Sculptures and woodcuts
PG gallery192 - 2016
Brutalised walls of cast concrete are essential features of any modern city. Skylines around the world are defined by concrete's upward reach. A staggering 330,000 cubic metres was used in just one building - the Burj Khalifa tower built in Dubai in 2009. Modern engineering developments have seen concrete evolve ambitiously into dams, canals and tunnels. This stone and cement compound forms a tough and resilient material. Nearly two thousand years after it was first built, the Pantheon (118-128AD) still has the largest reinforced coffered concrete dome.
Christchurch artist Sam Harrison's intimate sculptures contrast with concrete's use as a building material. Harrison is known for his striking representations of the nude figure through sculpture, drawing and woodblock printmaking. His 2016 exhibition at PG gallery192 has work throughout the gallery spaces. Upon entering the main gallery Harrison presents us with five concrete creations. Initially sculpted in plaster they are his version of the bust. Each figure is cropped just below the chest and planted comfortably on a bespoke plinth.
There is more to concrete than one might expect. Typical of Harrison's treatment of any medium, he has found beauty and subtlety by respecting the concrete's physicality. He has worked with the medium to reveal the figure. The chalky residue of the casting process falls into the nooks and crannies allowing a glimpse into the sculpting method. The tactile element is enticing. Such expressive ridges and furrows evoke the rough eroded texture favoured by Alberto Giacometti (1901-60). Giacometti's figures were suggestive but he too was fascinated by the essence of the figure.
Although physically unique, emotionally the sculptures are also completely detached; from each other and from the viewer. When examining the bald man's neatly defined ears and individualised marks (Will), one tries to find out more about the model himself, but he is not here as an individual rather as part of the artist's investigation of figure, form and material.

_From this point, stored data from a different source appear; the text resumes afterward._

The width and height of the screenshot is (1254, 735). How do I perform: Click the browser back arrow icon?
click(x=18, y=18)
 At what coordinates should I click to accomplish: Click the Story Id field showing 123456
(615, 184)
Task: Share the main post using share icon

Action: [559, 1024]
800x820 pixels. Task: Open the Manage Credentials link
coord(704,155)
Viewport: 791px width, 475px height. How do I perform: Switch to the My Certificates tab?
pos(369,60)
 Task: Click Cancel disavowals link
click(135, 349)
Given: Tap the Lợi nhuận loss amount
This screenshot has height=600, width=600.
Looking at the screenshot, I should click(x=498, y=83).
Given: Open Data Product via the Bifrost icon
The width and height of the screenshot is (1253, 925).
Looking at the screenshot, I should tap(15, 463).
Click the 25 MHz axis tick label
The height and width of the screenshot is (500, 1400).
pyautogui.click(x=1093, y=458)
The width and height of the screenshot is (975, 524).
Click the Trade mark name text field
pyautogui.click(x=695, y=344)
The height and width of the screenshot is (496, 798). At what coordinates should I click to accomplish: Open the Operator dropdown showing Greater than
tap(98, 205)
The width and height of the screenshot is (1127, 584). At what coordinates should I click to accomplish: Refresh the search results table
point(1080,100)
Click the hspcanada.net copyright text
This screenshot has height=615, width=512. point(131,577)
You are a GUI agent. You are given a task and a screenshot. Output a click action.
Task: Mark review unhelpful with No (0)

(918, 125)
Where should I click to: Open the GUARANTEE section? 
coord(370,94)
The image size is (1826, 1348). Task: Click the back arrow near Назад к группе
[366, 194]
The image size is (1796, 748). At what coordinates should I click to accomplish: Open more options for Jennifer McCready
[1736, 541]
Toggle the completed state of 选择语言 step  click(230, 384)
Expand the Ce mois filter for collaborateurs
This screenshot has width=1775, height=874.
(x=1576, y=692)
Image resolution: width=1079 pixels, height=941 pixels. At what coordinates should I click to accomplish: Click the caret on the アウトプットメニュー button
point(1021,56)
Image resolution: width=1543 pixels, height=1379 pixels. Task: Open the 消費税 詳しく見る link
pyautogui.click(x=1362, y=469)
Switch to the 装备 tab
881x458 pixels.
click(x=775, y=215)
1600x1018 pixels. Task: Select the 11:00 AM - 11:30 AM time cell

Harrison asserts, "it's more about how it feels than being consumed by the ‘rightness",
The installation at PG brings to mind the site-specific sculpture of Richard Serra (b.1939). Serra's pieces investigate how a sculpture can affect a space and the viewer. Viewers must negotiate their way around or through one of Serra's pieces, a concept used by Harrison to heighten the emotional detachment of his work. Each concrete bust is in a carefully calculated position so they do not en gage. Isolated, they don't relate. This means the viewer constantly moves around while trying to view them as a group. But in the end we find they are in their own worlds, and we are purely the observers.
In the side gallery Harrison has installed three full nude figures, one is a sculpture of plaster with wax finish and two are woodblock prints on paper. The life size sculpture Untitled Man has a grandeur that harks back to the marble sculpture David, completed by Michelangelo in 1504. Harrison's treatment of plaster with wax sometimes feels like marble, particularly in the refined slenderness around the wrist bone of Untitled Man. Yet an underlying honesty remains, with areas of rhythmic marks revealing the making of the form. We can see that hair is built up with layers of texture, contrasting to the flat strokes of modelling that create the smoother surfaces.
Due to dramatic use of chiaroscuro the forms are just as three-dimensional in the woodcuts on paper as in the sculpture. Harrison has painstakingly built up fine scribes of negative hatches in a traditional wood engraving manner, similar to that of master draftsman and printmakers Albrecht Durer (1471-1528), and Gustave Dore (1832-1883). Harrison alludes to his woodcuts being anti-portraits because he is still not trying to capture the individual and has allowed the rough knotted ply to be an integral part of the image. However, there is an underlying human element running strongly through these works. Unlike the heroic five metre height of David, Untitled Man is a realistic scale, and a realistic human emotion is conveyed in all three pieces. Their heads are down in order to convey vulnerability and an unwillingness to engage with us. The figures are completely nude, but their privacy is maintained. About his commitment to the nude, Harrison simply explains, "Because it's timeless. There has been and always will be a nude, as long as we are here." Jane Bowman, April 2016.